Data to examine »

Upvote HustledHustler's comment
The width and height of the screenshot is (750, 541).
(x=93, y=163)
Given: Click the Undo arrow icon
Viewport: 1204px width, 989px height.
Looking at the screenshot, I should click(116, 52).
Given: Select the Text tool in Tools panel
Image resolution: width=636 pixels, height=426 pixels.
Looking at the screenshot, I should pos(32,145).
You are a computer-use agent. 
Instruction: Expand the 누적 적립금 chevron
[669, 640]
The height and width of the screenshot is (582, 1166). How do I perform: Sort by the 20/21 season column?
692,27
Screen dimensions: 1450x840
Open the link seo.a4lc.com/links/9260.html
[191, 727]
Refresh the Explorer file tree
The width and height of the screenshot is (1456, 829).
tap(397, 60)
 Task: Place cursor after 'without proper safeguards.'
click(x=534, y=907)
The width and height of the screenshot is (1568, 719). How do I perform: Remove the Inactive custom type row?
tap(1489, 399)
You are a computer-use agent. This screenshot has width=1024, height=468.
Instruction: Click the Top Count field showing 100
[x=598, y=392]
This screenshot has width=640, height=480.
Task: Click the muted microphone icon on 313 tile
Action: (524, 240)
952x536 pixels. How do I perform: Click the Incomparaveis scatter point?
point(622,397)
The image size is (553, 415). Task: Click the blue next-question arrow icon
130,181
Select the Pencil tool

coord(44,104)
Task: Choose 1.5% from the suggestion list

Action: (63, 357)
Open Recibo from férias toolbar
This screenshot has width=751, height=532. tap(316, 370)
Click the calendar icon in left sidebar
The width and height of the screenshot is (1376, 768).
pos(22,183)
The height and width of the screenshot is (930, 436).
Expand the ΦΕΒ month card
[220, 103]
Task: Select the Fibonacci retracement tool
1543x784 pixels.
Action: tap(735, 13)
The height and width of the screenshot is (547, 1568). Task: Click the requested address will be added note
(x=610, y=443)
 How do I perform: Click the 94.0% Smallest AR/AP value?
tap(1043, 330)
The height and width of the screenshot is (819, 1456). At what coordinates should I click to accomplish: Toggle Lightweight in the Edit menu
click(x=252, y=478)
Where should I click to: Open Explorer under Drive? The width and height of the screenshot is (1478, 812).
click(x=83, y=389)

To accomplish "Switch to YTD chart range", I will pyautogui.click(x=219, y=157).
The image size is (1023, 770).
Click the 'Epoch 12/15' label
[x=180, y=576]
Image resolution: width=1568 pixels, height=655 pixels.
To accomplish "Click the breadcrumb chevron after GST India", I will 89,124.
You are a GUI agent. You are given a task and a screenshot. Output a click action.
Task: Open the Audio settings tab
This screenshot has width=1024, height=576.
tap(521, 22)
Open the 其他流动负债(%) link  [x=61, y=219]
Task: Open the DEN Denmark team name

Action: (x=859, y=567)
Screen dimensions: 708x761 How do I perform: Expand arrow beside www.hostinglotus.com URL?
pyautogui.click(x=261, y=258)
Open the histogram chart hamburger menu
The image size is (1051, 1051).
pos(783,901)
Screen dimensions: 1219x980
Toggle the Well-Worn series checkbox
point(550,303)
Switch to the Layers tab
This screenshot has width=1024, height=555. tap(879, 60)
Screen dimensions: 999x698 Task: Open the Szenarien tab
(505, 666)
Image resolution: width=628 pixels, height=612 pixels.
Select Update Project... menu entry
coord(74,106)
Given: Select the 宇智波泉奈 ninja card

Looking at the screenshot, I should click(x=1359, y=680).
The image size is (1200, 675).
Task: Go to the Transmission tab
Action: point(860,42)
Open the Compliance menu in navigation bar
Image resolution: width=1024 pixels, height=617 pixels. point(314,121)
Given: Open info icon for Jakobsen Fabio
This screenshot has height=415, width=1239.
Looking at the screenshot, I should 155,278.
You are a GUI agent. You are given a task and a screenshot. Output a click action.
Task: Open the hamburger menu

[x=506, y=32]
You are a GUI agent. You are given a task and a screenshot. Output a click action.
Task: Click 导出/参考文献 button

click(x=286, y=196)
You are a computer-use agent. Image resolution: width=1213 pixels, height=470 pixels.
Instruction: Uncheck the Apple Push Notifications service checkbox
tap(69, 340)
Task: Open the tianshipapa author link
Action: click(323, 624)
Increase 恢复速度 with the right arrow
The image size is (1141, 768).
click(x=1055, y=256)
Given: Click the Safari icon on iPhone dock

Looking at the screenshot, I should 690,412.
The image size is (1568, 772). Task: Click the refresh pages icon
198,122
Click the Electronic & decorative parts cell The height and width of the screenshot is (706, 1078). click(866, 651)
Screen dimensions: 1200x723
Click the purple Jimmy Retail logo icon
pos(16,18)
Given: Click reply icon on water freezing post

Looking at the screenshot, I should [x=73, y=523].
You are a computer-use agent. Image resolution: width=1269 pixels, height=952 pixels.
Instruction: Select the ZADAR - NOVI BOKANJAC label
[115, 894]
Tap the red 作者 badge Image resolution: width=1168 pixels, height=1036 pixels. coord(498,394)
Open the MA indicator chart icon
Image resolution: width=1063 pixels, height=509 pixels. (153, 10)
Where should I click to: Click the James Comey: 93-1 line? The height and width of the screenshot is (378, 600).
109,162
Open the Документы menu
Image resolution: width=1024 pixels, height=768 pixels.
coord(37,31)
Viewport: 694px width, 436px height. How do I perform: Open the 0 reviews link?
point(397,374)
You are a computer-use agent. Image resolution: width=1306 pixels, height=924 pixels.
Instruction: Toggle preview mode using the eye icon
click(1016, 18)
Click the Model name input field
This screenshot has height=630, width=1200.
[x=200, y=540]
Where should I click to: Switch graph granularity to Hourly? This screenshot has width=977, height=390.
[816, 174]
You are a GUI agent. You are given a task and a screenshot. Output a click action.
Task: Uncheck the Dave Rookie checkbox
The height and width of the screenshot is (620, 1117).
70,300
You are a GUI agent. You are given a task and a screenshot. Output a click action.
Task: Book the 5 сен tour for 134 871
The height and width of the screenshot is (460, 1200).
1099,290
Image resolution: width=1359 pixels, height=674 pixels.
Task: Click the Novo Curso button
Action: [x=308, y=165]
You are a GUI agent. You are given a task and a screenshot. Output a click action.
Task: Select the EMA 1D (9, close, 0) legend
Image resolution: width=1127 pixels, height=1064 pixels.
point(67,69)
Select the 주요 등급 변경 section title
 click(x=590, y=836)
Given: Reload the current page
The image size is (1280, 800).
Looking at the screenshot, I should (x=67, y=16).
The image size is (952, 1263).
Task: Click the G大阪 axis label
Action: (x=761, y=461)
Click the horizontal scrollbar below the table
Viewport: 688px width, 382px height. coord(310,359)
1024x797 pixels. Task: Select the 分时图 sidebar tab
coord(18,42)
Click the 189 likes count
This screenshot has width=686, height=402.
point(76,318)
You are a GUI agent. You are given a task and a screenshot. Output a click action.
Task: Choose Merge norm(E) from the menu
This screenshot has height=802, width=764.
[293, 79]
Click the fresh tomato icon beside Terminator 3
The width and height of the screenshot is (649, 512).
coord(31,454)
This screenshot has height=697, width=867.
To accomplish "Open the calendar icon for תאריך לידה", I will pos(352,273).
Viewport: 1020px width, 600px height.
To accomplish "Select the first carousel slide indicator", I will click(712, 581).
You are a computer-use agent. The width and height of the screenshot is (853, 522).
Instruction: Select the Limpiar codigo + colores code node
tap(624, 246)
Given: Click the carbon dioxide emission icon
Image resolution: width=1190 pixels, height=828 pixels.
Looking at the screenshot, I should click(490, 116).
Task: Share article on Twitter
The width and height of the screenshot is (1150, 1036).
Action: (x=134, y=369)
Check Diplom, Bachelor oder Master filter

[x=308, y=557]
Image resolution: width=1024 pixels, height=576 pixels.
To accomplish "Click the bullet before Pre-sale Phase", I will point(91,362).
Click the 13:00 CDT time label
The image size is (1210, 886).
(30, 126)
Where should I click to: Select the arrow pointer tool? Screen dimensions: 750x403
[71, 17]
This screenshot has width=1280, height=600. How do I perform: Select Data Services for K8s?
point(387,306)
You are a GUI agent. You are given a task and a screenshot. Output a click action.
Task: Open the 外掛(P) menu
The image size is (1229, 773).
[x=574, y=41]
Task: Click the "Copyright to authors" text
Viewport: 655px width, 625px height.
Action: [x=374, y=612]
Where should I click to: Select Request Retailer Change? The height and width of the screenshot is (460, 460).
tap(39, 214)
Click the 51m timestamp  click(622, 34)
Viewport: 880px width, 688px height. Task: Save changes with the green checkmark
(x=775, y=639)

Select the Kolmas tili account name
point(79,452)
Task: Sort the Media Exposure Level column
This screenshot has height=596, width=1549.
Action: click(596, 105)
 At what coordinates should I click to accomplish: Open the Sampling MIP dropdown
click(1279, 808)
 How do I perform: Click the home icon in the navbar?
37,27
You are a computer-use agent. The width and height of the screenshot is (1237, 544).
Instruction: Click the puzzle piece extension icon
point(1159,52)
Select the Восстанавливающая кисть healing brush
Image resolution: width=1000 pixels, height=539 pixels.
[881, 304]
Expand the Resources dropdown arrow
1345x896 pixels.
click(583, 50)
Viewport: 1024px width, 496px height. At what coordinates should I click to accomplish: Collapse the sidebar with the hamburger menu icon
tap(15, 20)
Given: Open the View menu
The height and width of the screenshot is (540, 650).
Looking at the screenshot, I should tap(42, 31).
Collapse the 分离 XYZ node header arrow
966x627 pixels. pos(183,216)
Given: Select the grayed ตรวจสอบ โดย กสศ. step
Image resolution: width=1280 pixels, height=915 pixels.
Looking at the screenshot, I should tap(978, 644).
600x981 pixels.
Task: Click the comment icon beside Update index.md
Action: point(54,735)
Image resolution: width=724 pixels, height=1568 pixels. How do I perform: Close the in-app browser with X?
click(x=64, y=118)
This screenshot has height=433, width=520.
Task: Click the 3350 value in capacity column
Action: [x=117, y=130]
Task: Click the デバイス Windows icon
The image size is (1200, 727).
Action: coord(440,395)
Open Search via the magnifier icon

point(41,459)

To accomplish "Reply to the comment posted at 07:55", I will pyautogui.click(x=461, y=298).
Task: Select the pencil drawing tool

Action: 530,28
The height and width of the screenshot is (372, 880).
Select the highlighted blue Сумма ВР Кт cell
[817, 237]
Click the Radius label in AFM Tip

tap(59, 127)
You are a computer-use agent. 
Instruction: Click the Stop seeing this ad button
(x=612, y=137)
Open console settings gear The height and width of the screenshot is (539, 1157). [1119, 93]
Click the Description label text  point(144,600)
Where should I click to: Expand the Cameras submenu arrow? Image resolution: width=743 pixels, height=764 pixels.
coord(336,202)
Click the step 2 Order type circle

Task to carry out » In your reply, restate exactly the lines from the start of the records above through the line holding "Screen dimensions: 1450x840", including both, and nothing else.

Answer box »
Upvote HustledHustler's comment
The width and height of the screenshot is (750, 541).
(x=93, y=163)
Given: Click the Undo arrow icon
Viewport: 1204px width, 989px height.
Looking at the screenshot, I should click(116, 52).
Given: Select the Text tool in Tools panel
Image resolution: width=636 pixels, height=426 pixels.
Looking at the screenshot, I should pos(32,145).
You are a computer-use agent. 
Instruction: Expand the 누적 적립금 chevron
[669, 640]
The height and width of the screenshot is (582, 1166). How do I perform: Sort by the 20/21 season column?
692,27
Screen dimensions: 1450x840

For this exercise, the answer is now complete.